### PROBLEM TO WORK ON
If a line in the records below contains the word "header", return that line.

### DATA
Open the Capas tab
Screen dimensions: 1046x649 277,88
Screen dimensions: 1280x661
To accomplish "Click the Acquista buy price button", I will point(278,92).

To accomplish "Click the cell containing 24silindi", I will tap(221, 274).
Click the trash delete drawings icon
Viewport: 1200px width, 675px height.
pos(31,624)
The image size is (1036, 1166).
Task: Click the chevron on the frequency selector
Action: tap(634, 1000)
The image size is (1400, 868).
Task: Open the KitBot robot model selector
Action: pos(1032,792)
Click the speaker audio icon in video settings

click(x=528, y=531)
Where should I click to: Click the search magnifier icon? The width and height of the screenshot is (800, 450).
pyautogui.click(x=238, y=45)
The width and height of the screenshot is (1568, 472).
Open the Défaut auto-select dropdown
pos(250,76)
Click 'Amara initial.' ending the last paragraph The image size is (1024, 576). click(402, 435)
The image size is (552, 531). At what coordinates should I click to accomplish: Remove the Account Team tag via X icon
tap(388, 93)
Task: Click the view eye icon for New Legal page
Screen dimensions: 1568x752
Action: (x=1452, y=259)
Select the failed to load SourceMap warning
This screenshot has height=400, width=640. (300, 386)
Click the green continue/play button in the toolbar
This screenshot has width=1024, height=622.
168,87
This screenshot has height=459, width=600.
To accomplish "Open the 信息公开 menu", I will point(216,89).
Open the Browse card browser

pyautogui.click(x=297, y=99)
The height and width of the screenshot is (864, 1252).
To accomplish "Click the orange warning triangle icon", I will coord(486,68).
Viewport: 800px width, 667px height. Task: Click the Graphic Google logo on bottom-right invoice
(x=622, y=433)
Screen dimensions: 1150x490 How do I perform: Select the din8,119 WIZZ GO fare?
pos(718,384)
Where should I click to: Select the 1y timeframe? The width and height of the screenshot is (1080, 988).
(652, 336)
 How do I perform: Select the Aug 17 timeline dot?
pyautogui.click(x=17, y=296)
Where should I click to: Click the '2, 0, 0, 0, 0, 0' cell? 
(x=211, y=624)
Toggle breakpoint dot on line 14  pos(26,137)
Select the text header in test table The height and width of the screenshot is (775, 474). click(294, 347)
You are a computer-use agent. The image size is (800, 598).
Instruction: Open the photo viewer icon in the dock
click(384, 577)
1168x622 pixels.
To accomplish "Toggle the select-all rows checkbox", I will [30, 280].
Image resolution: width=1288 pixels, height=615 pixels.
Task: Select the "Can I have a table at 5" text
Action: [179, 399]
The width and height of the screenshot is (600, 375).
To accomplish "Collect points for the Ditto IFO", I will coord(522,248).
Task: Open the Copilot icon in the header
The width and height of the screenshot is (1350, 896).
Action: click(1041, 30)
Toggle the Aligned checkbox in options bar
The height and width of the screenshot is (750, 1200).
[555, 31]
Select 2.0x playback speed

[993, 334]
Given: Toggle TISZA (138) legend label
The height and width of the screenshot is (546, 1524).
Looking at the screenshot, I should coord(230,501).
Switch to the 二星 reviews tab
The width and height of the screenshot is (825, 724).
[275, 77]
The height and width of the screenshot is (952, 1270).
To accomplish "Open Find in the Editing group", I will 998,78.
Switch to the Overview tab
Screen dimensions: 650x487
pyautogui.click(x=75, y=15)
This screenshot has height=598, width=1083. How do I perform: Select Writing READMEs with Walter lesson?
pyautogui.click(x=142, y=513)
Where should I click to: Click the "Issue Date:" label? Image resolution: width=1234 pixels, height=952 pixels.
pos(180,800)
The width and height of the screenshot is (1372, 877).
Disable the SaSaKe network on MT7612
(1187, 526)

### PROBLEM SOLUTION
Select the text header in test table The height and width of the screenshot is (775, 474). click(294, 347)
Task: Open the Copilot icon in the header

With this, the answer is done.